GIVEN PROBLEM:
Update the data starting at the line containing "800x500 pixels." and ending at the line containing "Select the underlined Max label" by replacing "underlined" with "bold" and leaving all else unchanged. Provide only those lines.

DATASET RECORDS:
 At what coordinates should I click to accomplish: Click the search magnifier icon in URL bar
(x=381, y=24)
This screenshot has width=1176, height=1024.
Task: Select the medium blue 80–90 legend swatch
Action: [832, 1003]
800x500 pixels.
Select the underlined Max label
--
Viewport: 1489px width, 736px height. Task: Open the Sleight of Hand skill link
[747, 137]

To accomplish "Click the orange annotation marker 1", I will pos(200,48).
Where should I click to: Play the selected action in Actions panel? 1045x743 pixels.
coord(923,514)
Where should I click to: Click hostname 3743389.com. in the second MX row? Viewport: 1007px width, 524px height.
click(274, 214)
* * *
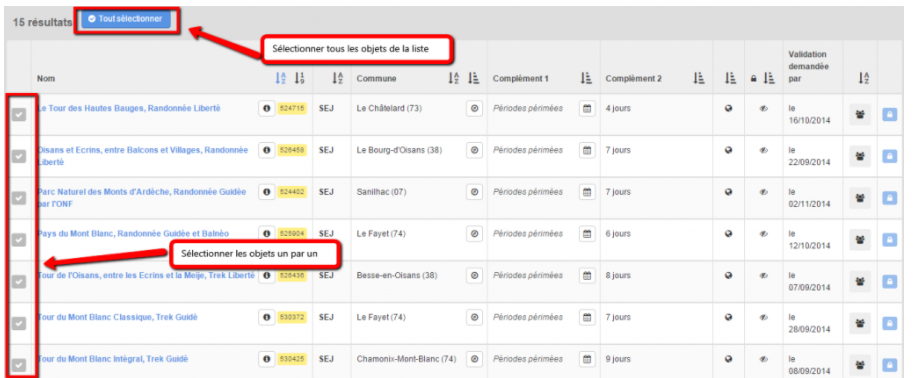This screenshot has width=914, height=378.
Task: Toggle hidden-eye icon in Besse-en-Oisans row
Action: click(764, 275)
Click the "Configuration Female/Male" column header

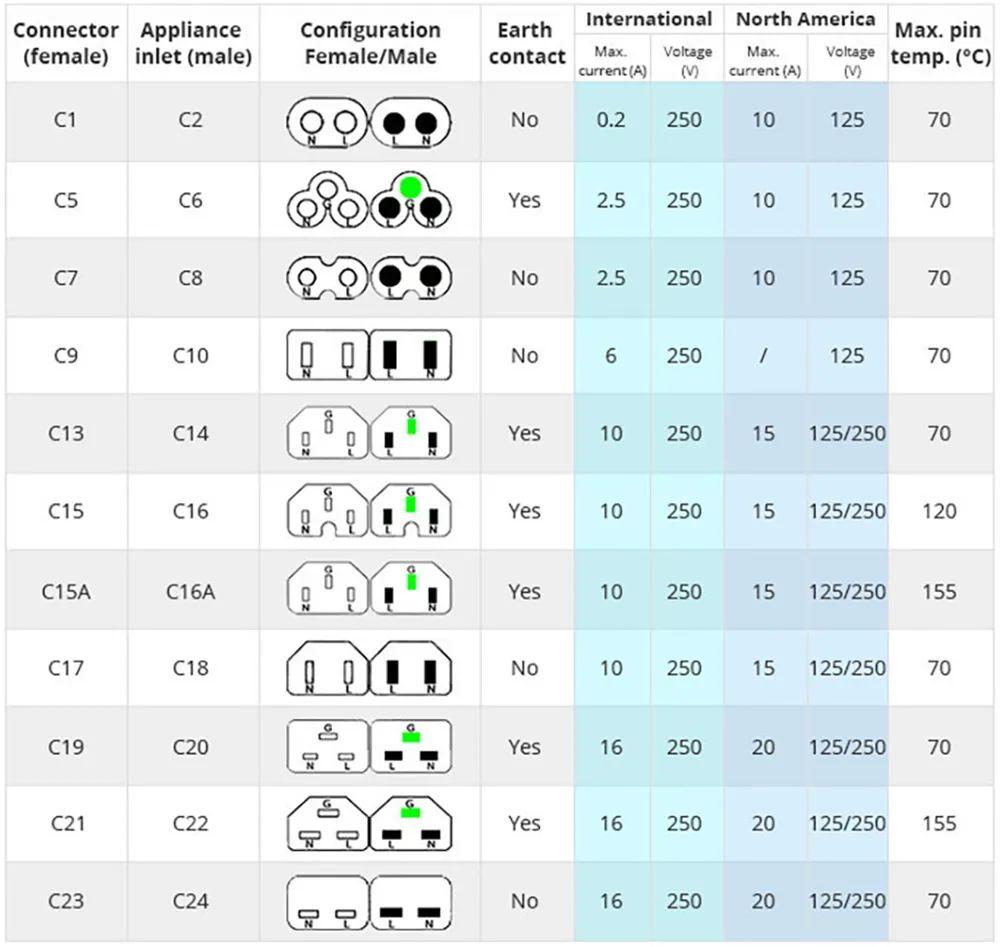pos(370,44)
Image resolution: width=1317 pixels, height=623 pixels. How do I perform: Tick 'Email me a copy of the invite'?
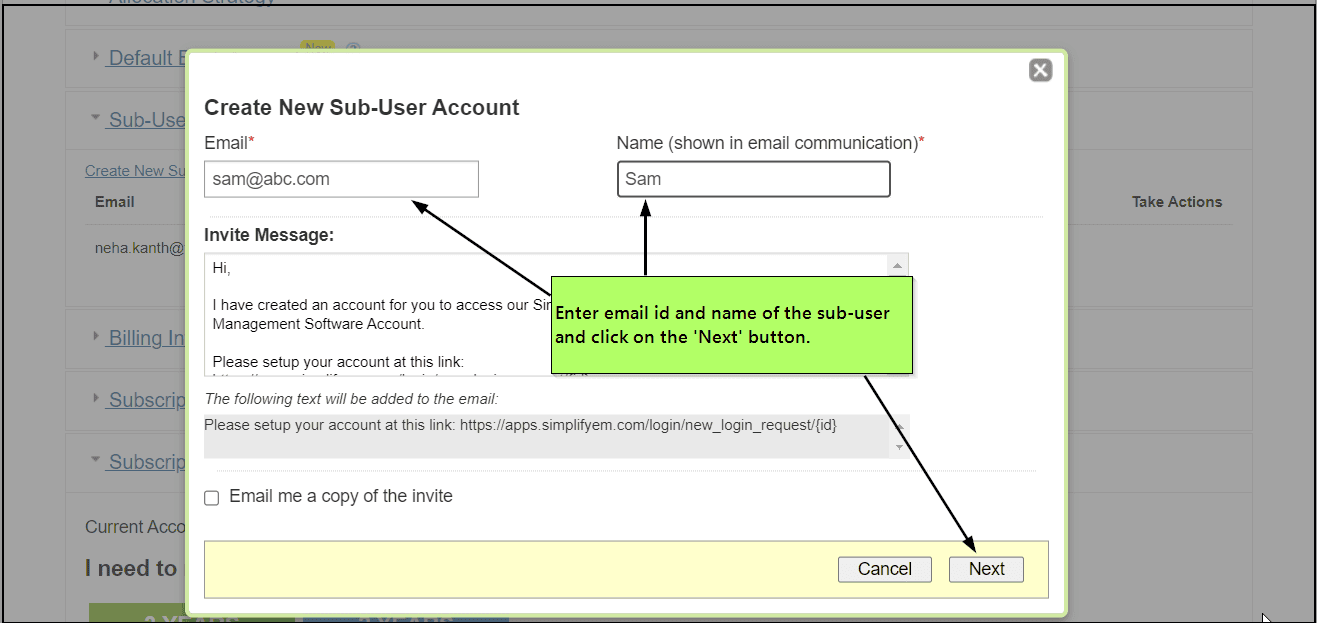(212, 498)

SOLUTION TO THE PROBLEM:
800x500 pixels.
Select the bold Max label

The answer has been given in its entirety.